ジョージ・デューイ (George Dewey , 1837年 12月26日 - 1917年 1月16日 ) は、アメリカ合衆国 の海軍軍人 。米西戦争 のマニラ湾海戦 で英雄となり、アメリカ海軍史上でただ一人、海軍大元帥(海軍主席提督) の地位を与えられた。
経歴
バーモント州 モントピリア に生まれ、ノーウィッチ大学 を経て1858年 に海軍兵学校 を卒業。南北戦争 に際してはデヴィッド・ファラガット 少将の麾下で戦い、ルイジアナ やミシシッピ川 での戦闘に参加した。1865年 には少佐 に昇進。1867年 からは海軍兵学校での職務につき、1871年 には病院船 サップリーの艦長となる。1872年 、中佐 となり、ボストン海軍工廠およびニューポート水雷基地勤務を経て、1875年 からは海軍第2管区灯台 監督官に就任した。1882年 、スループ艦 ジュニアタの艦長に任命され、ついで海軍省勤務等を経て、1884年 には大佐 に昇進。1889年 からは海軍艤装局長を務め、1893年 には再び灯台局配属となる。
マニラ湾海戦で旗艦 オリンピア の艦橋にて指揮をとるジョージ・デューイ
1896年 、准将 に昇進し、1898年 の米西戦争 勃発にともないアジア方面戦隊司令官に就任。同年4月27日 、中国を出航した旗艦 オリンピア (USS Olympia, C-6 )以下のアジア方面戦隊は、4月30日 にマニラ湾 に到着した。翌5月1日 の朝、後に有名となる「きみの準備ができたら撃っていいぞ、グリッドレイ 艦長」の言葉とともにスペイン 太平洋艦隊に対する攻撃を開始。約6時間の戦闘で、味方の被害は負傷者9名のみという記録的な大勝利をあげた。この勝利により一躍英雄となったデューイは、1898年 5月11日 付で少将 に昇進。その後もフィリピン でエミリオ・アギナルド らと協力しスペイン軍の掃討を指揮した。デューイ自身はこのときフィリピン人に接した印象から、フィリピン人による自治を主張していたといわれるが、マッキンリー 大統領はこれを受け入れず、フィリピンはアメリカによって再び植民地化されることになる。

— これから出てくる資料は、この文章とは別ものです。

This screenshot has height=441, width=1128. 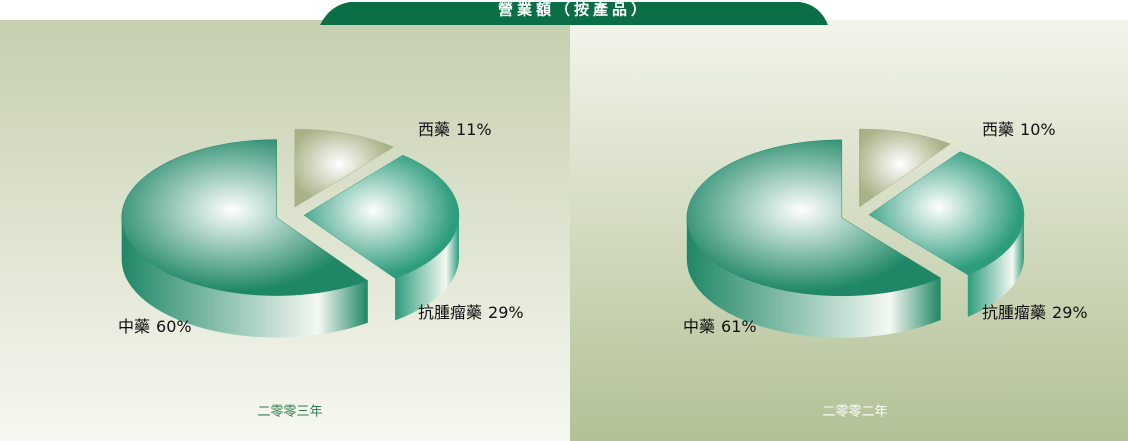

マニラ湾海戦の英雄として帰国したデューイは、1899年 3月8日 には海軍でただ一人の大将 に昇進。1903年 には、1899年3月2日 に制定されていた海軍大元帥(海軍主席提督) (Admiral of the Navy ) の地位が、この制定された日付に遡って与えられた。1898年 には彼の功績を讃え、マニラ湾海戦参加者に贈られるデューイ・メダルが制定されている。帰国後のデューイには、彼を大統領 候補に推す声も寄せられたが、デューイ自身はマッキンリーの再選を支持してこれを辞退している。1913年 には自伝 (ISBN 0870210289 ) を出版し、1917年 に没するまで軍務に留まった。
関連項目
デューイ提督の栄誉をたたえ、3隻の駆逐艦 がその名を命名された。